- [Data provided]
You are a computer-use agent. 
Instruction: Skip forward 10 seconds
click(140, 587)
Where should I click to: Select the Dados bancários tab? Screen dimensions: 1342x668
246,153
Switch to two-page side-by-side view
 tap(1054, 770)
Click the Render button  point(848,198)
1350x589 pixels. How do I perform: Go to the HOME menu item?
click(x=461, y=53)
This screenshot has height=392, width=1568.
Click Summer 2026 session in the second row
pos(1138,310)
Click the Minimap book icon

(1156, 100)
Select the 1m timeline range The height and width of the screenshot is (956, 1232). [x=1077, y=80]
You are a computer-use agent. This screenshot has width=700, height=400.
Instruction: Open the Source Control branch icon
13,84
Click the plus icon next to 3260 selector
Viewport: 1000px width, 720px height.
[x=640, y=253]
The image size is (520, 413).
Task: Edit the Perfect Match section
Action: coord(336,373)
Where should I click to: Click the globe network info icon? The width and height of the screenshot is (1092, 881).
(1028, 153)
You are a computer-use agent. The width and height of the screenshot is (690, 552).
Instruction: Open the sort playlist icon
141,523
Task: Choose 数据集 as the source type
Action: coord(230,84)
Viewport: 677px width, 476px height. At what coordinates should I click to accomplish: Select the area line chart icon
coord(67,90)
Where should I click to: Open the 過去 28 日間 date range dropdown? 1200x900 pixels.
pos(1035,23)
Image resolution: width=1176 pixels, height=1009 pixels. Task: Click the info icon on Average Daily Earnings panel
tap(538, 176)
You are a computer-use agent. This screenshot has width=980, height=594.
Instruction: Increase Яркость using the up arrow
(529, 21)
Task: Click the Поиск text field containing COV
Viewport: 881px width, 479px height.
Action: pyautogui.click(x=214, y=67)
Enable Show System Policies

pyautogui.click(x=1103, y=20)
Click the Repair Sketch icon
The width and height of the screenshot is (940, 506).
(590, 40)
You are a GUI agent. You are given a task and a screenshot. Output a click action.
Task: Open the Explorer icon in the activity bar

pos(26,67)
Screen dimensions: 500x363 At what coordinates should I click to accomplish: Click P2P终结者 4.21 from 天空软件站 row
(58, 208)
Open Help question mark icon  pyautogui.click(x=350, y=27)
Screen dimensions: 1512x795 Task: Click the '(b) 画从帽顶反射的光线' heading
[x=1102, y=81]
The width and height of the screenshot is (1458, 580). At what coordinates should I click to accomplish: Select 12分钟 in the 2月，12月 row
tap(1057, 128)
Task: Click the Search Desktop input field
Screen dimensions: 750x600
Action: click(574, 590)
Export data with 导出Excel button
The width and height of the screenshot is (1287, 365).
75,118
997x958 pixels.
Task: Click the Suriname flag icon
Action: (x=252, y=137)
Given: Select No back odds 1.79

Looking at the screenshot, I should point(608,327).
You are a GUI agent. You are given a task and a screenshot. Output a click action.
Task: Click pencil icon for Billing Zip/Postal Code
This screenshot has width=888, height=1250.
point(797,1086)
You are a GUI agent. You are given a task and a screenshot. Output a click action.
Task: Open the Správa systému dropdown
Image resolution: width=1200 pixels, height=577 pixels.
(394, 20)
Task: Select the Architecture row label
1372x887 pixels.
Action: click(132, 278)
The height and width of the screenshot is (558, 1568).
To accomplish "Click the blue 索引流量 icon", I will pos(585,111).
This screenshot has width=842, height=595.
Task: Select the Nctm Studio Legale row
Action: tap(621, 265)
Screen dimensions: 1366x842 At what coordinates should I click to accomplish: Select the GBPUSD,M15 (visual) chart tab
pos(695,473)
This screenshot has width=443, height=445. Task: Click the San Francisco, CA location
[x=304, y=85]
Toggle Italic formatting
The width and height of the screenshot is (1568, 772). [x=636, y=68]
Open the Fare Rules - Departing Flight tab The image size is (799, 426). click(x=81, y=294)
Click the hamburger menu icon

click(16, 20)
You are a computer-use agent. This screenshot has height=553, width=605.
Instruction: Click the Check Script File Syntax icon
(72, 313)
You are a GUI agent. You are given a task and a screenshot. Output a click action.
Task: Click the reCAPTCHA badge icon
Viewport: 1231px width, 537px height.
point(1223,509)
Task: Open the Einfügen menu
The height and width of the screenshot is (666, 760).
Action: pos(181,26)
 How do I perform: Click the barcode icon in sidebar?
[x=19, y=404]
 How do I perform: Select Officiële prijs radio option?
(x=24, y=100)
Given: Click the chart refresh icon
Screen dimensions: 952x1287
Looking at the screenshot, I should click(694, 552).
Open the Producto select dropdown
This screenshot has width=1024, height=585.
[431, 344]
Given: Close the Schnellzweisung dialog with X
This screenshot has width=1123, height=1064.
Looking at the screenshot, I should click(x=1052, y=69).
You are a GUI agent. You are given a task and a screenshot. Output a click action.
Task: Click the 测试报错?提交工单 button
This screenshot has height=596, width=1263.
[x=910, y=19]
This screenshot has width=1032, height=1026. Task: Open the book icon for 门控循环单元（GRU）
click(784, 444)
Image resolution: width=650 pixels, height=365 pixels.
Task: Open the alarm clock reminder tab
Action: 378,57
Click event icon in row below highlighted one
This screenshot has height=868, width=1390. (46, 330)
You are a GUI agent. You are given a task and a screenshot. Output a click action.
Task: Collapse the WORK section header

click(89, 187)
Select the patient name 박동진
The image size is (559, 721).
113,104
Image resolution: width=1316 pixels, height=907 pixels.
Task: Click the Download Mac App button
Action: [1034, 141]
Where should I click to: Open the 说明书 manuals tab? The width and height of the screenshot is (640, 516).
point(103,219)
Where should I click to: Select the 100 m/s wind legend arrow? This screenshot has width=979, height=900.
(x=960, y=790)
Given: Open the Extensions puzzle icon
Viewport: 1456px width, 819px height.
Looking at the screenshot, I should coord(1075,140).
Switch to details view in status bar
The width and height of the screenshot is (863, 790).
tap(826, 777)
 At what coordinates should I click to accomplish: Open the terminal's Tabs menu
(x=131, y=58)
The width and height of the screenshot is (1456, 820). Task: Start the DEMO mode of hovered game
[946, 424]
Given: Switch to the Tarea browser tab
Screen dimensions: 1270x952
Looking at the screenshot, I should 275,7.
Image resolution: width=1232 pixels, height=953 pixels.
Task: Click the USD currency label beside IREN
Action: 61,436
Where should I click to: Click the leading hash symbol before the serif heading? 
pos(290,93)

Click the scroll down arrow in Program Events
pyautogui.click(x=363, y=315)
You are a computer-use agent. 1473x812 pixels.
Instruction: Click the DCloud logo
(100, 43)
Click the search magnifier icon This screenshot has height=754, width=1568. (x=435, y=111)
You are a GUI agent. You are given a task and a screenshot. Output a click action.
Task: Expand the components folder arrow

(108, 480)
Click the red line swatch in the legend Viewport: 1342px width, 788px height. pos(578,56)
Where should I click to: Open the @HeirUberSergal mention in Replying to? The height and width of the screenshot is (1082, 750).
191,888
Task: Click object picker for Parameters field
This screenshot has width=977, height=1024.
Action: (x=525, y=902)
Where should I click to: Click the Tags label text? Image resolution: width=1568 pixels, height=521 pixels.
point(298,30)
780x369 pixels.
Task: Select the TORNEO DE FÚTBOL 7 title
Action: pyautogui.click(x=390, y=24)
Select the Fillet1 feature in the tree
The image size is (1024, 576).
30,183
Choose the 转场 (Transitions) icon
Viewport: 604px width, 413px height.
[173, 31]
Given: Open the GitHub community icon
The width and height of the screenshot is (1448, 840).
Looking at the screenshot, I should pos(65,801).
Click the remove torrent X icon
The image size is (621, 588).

- [The problem]
Present everything from the start of the rows down to the line containing "click(x=461, y=53)" as a Markdown table with the columns Row and Text, numbering each line in Row and omitting any blank lines.

- [Solution to the exercise]
| Row | Text |
|---|---|
| 1 | You are a computer-use agent.  |
| 2 | Instruction: Skip forward 10 seconds |
| 3 | click(140, 587) |
| 4 | Where should I click to: Select the Dados bancários tab? Screen dimensions: 1342x668 |
| 5 | 246,153 |
| 6 | Switch to two-page side-by-side view |
| 7 |  tap(1054, 770) |
| 8 | Click the Render button  point(848,198) |
| 9 | 1350x589 pixels. How do I perform: Go to the HOME menu item? |
| 10 | click(x=461, y=53) |